A pioneering computer found in the basement of EPFL
November 10, 2011 By Emmanuel Barraud
Peter Toth, creator of the CORA, has been able to see his machine again at EPFL. Credit: EPFL / Alain Herzog
On Wednesday, on the occasion of the launch of its new exhibitions, the Bolo Museum has unveiled the CORA 1, a computer developed to serve the needs of the Swiss army at the end of the 1950s. Peter Toth, its designer, was at EPFL to talk about his adventure.
Computers have become so much part of our environment that they now tend to disappear! Miniaturized and multiplied, processors are now hidden in most of the objects we encounter in everyday life. As a result, there are now very few requirements for large, centralizing machines.
This observation was the starting point for the development of the new exhibition of the Mémoires Informatiques Foundation, located at EPFL and whose "treasure" is made up of over one thousand computers, as well as numerous books and software products. Scheduled disappearance takes the form of a vast network of questions and answers, clues, suspects and culprits, which bring to light some of the most remarkable elements of the exhibition. We imagined the presentation as a kind of mind map where the visitors themselves are encouraged to conduct the enquiry into this disappearance, explains Yves Bolognini, the president of the Foundation with responsibility for the museum.
One of the first digital machines
Among them, Yves Bolognini brought out from a basement at EPFL an exceptional machine. I had to conduct a real enquiry to find the origin of this computer, he relates. Called CORA 1, it was developed for applications related to defence against aviation by a Hungarian-born engineer called Peter Toth, who now lives in Zurich, and who on Wednesday was there at the presentation of his machine at the Bolo Museum.

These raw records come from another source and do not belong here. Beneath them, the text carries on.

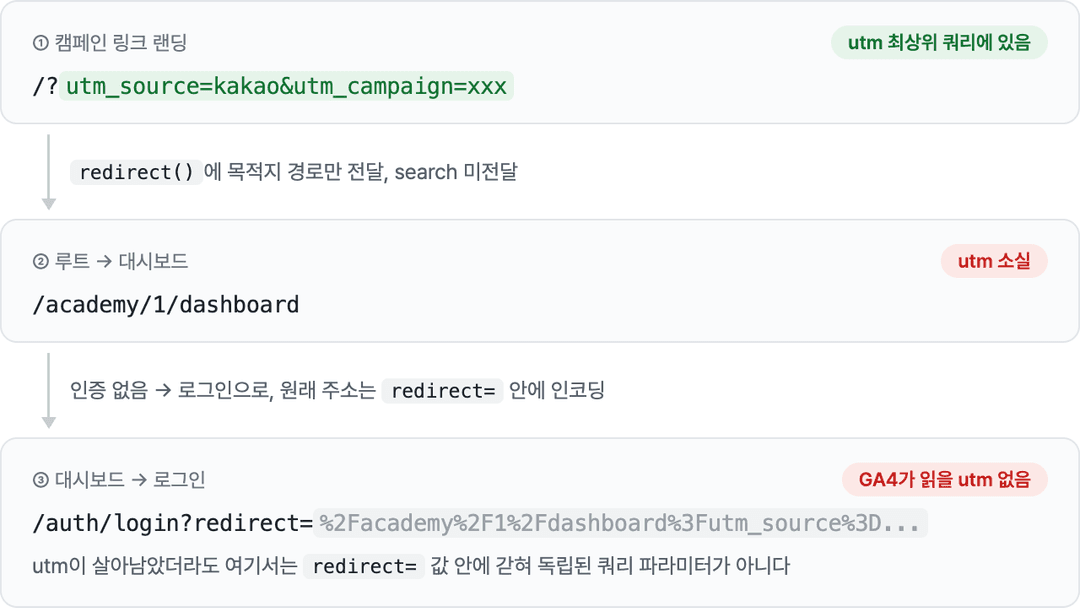1080x608 pixels.
Task: Click the second downward flow arrow
Action: click(x=48, y=390)
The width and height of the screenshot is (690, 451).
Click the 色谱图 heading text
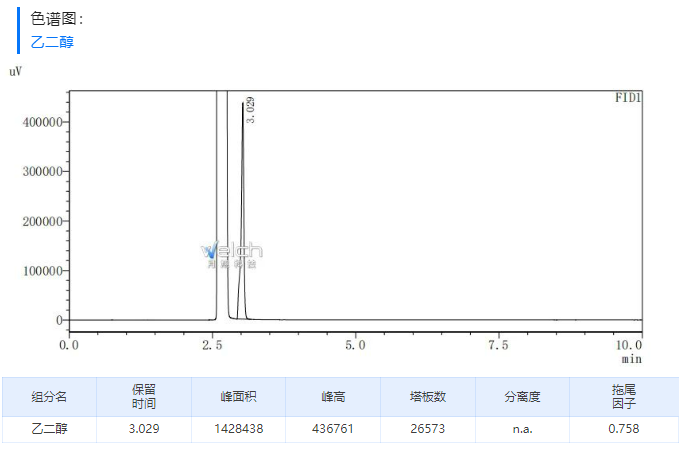coord(57,18)
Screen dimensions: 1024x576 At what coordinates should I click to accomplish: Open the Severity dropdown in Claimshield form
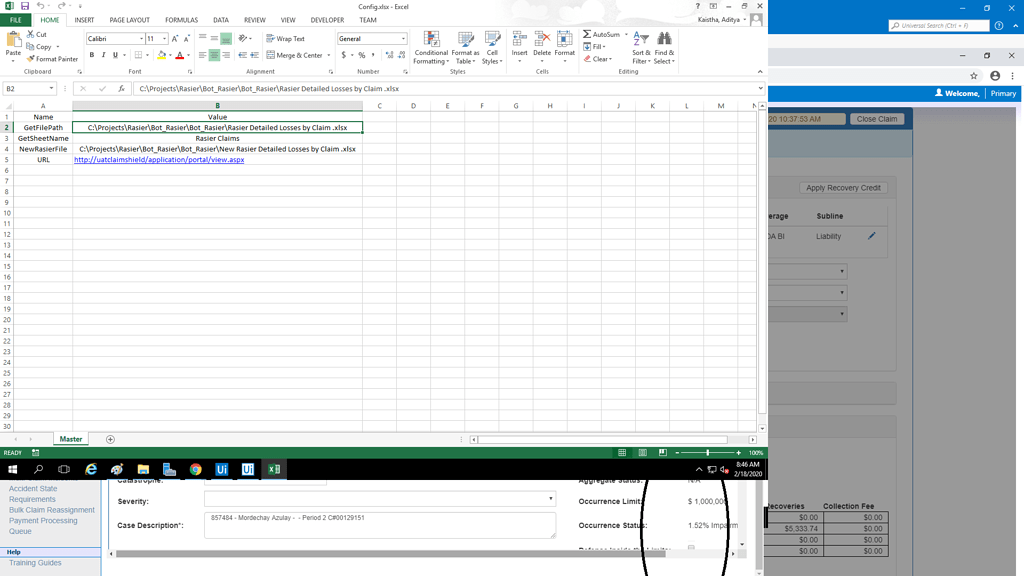pos(549,497)
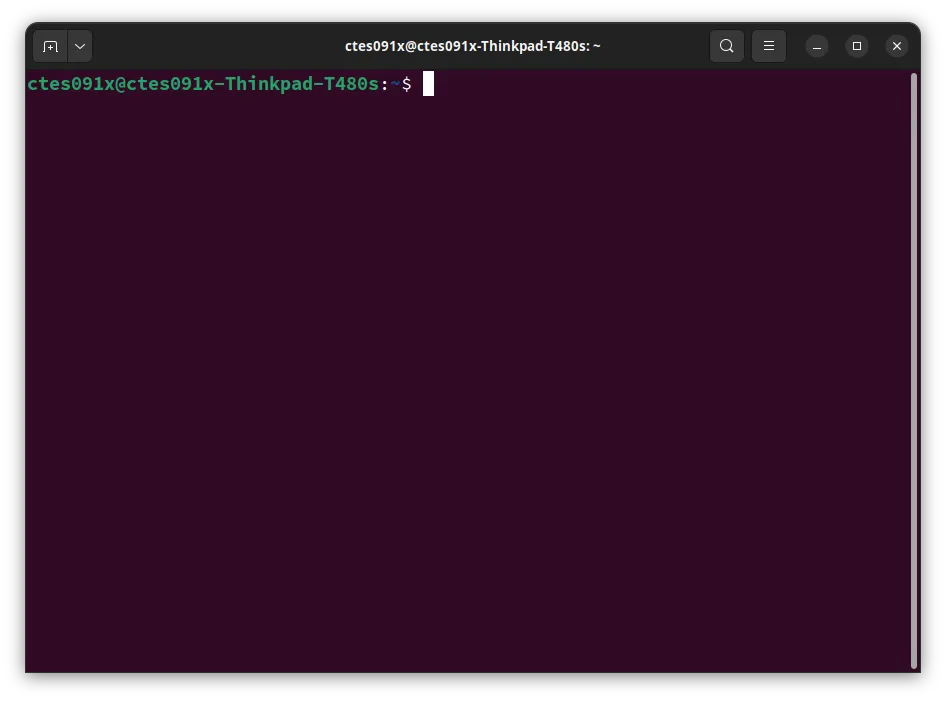Viewport: 946px width, 701px height.
Task: Close the terminal window
Action: [897, 46]
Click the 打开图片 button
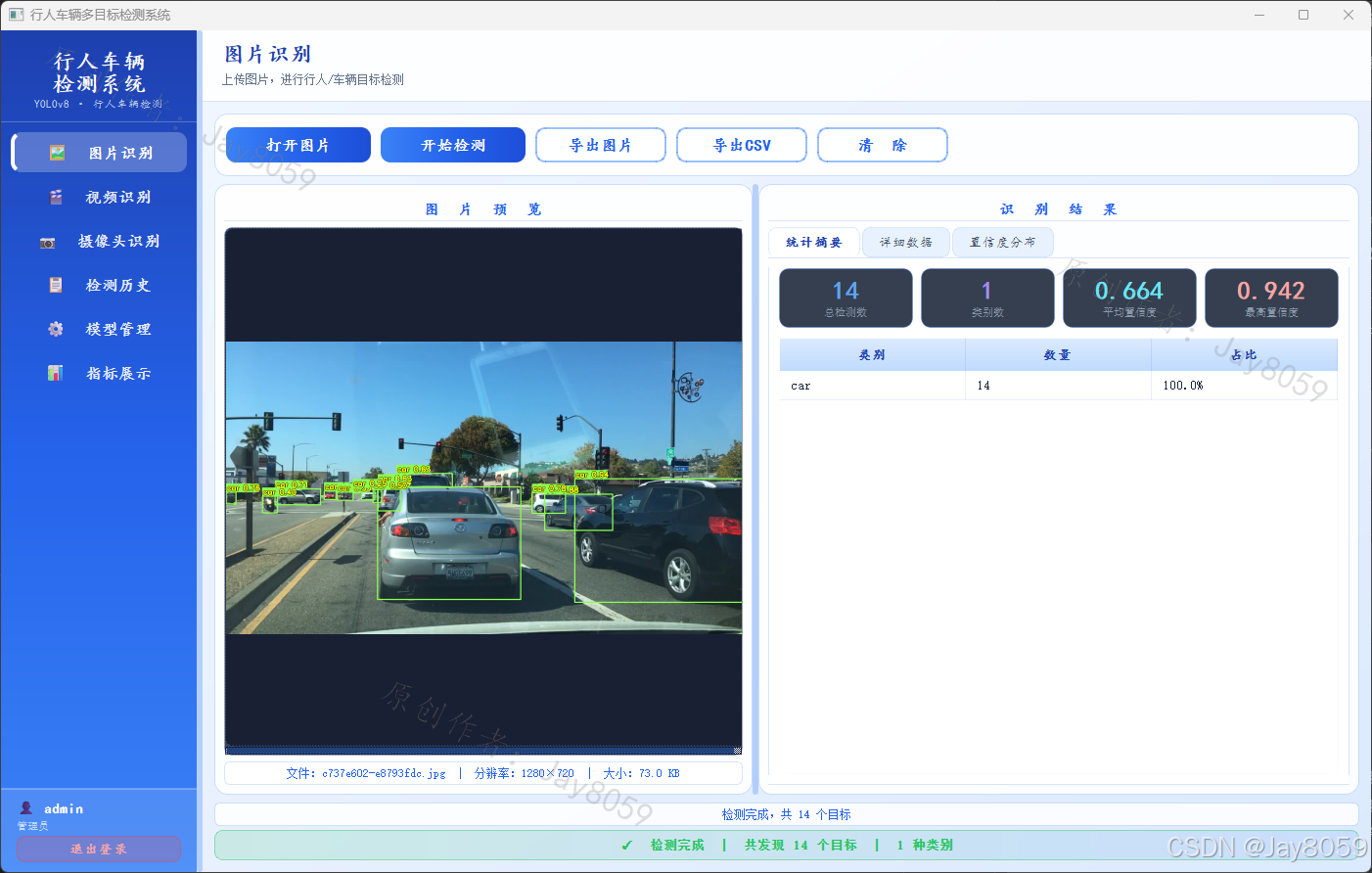The height and width of the screenshot is (873, 1372). click(298, 145)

The other side of the wall is a gigantic window, a “showcase of curiosities” where you can discover some of the computers which made history.
Just as an anecdote, CORA was presented to the public during Expo 64 in Lausanne. It was controlling the pencil, which on a large work table was reproducing, among others, the outlines of Thoune castle. However, we had taken the trouble to conceal the computer behind a wall in order not to frighten the visitors, still very wary of these machines, recalls Peter Toth today.A reflexion on society
The task of creating the newset for the Bolo museum was assigned to Oxyde, the Lausanne design studio. While examining this wall, going from one clue to the next, the visitor not only witnesses the evolution of the machines, but also the more and more symbiotic relationships that human beings have with them. We wanted to present more than a mere technological exhibition, adds Yves Bolognini. Computing has become so important in our societies that it seems necessary to step back a little and take stock, to understand how we got here and to imagine how it will continue to evolve.